▶ [YOUR TASK]
Gather the lines below that include the string "Santé", copying each in full.

(Stored records)
-------
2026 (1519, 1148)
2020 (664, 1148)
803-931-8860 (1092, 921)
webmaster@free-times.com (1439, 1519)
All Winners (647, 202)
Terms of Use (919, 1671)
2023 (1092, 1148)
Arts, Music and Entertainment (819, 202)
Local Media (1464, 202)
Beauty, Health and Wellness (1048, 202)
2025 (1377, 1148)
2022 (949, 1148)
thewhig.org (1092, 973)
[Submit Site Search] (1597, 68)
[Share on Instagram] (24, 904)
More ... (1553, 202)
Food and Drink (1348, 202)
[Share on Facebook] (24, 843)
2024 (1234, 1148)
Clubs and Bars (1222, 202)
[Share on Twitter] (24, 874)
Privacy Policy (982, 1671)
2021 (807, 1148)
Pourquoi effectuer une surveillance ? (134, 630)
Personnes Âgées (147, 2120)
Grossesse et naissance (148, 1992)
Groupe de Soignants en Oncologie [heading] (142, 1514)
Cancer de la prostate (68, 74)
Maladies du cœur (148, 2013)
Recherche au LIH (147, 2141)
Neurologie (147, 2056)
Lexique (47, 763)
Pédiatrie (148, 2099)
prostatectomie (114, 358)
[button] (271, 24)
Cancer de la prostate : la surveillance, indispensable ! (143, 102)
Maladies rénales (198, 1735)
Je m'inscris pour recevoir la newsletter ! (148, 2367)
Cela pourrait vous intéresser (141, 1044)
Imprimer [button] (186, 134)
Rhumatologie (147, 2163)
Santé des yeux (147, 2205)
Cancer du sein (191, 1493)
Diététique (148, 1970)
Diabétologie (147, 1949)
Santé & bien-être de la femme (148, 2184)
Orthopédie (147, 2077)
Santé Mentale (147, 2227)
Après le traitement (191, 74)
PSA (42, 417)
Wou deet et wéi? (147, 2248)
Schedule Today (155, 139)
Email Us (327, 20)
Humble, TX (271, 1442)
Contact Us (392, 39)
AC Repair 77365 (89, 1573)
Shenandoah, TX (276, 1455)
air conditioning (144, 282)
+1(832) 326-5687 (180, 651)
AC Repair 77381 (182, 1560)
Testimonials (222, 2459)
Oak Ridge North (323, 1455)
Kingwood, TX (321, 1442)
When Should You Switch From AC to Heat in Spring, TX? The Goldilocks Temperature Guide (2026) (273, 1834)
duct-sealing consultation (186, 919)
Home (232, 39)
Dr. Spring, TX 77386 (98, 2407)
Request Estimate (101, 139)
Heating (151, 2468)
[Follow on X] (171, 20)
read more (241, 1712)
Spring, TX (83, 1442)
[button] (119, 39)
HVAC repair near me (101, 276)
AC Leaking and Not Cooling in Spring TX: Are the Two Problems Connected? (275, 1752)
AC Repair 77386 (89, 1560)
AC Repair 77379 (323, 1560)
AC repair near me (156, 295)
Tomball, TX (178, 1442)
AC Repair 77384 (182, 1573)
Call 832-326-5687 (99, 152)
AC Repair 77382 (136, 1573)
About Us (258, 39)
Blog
-------
▶ [RESPONSE BELOW]
Santé des yeux (147, 2205)
Santé & bien-être de la femme (148, 2184)
Santé Mentale (147, 2227)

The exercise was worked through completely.